Your instructions
Take from the listing each line that has the string "computer".
____
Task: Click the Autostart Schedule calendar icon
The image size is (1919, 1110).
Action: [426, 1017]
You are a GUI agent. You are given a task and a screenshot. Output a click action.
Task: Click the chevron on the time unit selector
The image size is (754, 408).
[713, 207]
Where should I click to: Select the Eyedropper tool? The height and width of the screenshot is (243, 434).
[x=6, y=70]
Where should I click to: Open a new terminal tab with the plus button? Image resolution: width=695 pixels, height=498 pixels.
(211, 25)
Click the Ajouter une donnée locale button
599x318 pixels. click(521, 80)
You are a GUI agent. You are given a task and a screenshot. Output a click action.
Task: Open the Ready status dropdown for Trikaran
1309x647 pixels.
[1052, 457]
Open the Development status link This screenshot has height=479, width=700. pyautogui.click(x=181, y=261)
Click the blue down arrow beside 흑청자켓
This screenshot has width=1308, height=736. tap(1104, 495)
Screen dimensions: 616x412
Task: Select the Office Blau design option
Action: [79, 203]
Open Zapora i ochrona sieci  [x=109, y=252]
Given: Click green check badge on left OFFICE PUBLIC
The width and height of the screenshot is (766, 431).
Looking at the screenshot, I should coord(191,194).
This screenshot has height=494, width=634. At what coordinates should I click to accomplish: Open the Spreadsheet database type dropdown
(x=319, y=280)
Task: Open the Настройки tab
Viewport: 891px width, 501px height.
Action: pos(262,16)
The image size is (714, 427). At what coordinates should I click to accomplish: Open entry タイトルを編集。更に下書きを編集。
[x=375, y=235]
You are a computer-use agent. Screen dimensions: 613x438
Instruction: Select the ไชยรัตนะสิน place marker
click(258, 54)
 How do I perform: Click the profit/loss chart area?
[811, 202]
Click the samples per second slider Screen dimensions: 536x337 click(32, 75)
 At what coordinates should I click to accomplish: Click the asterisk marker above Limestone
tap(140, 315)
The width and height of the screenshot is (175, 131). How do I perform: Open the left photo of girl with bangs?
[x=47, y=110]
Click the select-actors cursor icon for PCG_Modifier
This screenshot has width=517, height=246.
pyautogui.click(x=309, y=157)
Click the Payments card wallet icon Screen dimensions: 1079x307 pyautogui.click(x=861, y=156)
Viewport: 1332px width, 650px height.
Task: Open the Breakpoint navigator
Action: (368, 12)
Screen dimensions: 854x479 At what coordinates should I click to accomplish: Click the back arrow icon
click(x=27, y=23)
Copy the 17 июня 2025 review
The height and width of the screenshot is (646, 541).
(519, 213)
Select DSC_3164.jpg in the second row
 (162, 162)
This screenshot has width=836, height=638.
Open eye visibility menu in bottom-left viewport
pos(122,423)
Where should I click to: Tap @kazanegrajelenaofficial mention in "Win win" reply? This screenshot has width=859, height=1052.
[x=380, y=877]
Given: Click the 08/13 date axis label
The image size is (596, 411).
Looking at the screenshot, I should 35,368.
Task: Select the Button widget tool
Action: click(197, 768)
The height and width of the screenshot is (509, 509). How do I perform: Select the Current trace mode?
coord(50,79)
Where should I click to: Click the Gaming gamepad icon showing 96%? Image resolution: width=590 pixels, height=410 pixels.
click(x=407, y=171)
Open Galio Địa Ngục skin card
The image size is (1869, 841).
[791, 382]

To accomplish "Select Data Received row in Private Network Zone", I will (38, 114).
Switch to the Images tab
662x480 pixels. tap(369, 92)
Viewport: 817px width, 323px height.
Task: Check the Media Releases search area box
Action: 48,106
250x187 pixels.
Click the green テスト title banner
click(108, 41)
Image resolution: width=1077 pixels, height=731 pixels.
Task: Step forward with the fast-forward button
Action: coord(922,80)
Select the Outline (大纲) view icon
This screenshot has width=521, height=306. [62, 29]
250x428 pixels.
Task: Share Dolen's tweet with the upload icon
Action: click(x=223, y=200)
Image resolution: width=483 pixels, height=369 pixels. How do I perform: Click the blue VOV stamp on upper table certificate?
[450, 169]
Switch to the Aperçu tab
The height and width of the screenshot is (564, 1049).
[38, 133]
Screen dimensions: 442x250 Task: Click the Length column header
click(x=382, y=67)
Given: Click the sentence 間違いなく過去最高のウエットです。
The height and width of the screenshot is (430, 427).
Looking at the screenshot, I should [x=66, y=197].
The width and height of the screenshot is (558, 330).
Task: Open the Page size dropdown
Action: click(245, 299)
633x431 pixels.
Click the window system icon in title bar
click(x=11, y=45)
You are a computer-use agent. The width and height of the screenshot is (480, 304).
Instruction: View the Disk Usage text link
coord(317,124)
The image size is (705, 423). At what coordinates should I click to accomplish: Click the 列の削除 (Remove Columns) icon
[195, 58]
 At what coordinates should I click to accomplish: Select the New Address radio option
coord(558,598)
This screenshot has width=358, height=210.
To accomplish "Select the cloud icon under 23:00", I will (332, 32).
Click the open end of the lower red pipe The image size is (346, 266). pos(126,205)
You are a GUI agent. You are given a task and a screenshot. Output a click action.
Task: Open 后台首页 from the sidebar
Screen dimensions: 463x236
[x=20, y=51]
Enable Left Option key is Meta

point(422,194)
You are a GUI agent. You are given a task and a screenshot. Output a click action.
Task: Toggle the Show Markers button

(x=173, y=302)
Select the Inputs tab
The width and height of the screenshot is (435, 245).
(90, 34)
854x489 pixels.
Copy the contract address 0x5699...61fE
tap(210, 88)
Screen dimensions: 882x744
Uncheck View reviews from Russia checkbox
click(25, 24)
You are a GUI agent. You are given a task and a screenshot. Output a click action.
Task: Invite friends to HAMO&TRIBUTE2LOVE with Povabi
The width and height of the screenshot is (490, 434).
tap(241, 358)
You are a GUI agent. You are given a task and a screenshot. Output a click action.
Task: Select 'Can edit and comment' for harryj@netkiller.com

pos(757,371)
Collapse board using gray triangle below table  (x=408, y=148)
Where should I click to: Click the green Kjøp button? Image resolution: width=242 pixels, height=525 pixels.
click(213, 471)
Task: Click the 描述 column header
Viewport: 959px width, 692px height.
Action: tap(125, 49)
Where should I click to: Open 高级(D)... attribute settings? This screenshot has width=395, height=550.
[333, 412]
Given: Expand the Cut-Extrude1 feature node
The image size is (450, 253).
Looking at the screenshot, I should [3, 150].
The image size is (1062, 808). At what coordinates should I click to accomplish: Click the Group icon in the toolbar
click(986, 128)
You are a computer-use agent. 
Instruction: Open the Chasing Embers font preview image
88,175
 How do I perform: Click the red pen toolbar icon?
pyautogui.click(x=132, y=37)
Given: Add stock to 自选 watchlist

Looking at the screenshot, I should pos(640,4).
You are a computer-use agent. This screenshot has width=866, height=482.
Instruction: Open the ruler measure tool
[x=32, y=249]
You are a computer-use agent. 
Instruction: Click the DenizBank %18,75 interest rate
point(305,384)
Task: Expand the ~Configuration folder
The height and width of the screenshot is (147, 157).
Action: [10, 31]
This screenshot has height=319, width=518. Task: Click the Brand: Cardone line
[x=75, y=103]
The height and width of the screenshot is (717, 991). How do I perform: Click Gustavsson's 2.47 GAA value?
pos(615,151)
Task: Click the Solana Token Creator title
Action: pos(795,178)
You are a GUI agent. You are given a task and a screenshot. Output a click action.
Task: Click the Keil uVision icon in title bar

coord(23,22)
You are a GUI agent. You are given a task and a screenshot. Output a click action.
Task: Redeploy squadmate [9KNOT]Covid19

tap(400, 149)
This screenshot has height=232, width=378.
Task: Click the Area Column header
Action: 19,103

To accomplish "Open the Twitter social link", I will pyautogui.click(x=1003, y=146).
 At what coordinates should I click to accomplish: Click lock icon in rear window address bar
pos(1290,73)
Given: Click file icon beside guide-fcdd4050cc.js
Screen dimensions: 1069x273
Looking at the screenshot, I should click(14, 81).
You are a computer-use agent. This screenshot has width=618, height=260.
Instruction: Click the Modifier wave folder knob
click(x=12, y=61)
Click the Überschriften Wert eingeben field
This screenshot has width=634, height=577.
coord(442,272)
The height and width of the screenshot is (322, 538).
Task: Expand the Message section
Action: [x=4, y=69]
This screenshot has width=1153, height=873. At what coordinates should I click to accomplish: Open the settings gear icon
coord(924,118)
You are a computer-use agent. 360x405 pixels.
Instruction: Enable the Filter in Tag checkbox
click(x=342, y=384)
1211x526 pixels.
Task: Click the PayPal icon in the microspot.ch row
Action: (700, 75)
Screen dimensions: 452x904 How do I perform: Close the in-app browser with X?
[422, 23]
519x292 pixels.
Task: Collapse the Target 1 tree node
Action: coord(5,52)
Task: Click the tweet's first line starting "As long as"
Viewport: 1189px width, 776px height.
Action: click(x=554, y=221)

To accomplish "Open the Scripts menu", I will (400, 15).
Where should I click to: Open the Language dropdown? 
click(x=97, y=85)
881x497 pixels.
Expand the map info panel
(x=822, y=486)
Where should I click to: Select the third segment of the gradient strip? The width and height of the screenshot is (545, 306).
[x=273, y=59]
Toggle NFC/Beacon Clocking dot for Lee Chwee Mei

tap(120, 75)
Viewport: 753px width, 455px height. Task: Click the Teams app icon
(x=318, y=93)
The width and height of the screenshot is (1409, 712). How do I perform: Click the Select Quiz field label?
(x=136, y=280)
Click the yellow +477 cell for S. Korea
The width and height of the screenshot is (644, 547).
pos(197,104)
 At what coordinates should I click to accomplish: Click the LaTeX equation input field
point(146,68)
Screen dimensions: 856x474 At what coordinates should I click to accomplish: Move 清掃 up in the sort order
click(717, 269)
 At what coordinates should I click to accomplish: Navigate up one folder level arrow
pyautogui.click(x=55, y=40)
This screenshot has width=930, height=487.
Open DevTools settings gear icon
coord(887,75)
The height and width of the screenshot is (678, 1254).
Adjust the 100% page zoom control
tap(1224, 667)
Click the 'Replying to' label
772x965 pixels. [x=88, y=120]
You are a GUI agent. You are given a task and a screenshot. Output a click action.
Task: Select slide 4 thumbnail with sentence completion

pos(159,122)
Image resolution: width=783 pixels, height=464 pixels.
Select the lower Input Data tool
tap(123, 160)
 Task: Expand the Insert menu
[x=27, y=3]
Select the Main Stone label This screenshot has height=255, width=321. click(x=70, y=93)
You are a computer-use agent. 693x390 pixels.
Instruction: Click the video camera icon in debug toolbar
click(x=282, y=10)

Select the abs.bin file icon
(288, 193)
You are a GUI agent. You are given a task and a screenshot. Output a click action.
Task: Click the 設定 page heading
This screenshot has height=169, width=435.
____
Answer below
You are a computer-use agent. Screen dimensions: 613x438
You are a computer-use agent. The width and height of the screenshot is (480, 304).
You are a computer-use agent. 
You are a computer-use agent. This screenshot has width=866, height=482.
You are a computer-use agent. 
You are a computer-use agent. This screenshot has width=618, height=260.
You are a computer-use agent. 360x405 pixels.
You are a computer-use agent. 693x390 pixels.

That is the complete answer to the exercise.